| TRY IT |
The entries below should be repeated exactly, with no pictures carried over.

(Dataset entries)
__________
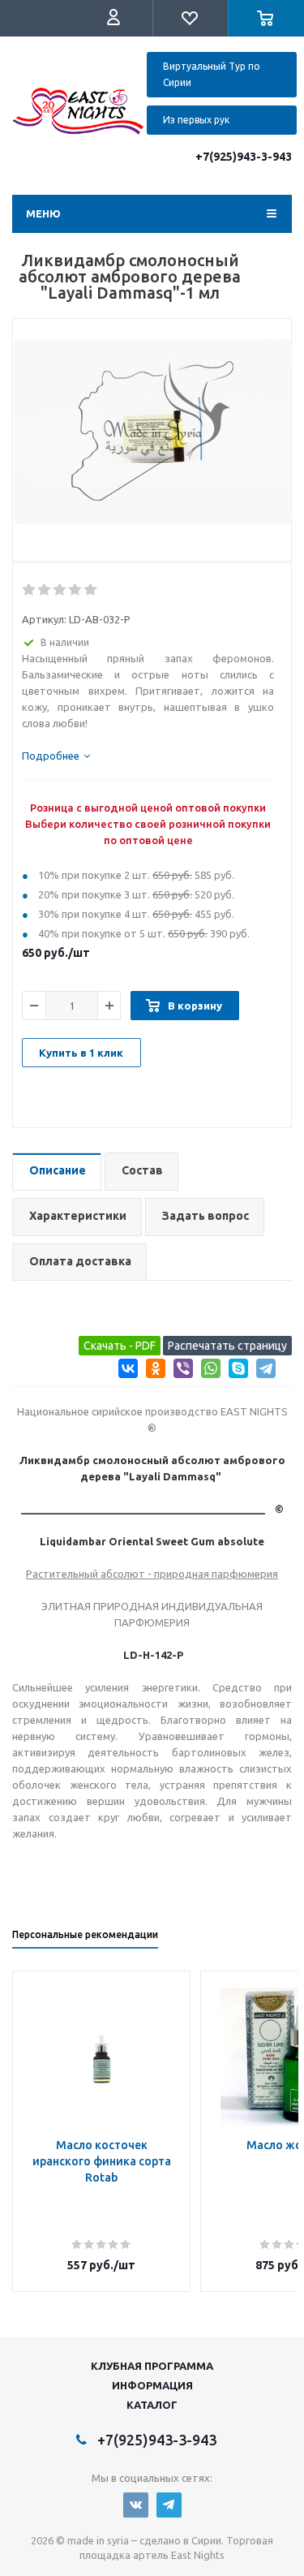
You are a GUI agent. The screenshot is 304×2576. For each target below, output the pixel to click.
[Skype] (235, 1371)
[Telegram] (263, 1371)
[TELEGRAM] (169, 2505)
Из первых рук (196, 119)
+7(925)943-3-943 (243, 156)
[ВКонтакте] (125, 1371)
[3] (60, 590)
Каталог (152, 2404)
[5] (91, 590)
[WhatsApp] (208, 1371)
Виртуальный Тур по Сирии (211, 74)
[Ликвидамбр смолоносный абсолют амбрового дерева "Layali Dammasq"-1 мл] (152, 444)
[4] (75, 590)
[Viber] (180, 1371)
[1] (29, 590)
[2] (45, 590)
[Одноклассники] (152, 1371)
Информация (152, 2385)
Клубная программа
__________
| RESPONSE AREA |
You are a GUI agent. The screenshot is 304×2576. For each target below, output the pixel to click.
[Skype] (235, 1371)
[Telegram] (263, 1371)
[TELEGRAM] (169, 2505)
Из первых рук (196, 119)
+7(925)943-3-943 (243, 156)
[ВКонтакте] (125, 1371)
[3] (60, 590)
Каталог (152, 2404)
[5] (91, 590)
[WhatsApp] (208, 1371)
Виртуальный Тур по Сирии (211, 74)
[Ликвидамбр смолоносный абсолют амбрового дерева "Layali Dammasq"-1 мл] (152, 444)
[4] (75, 590)
[Viber] (180, 1371)
[1] (29, 590)
[2] (45, 590)
[Одноклассники] (152, 1371)
Информация (152, 2385)
Клубная программа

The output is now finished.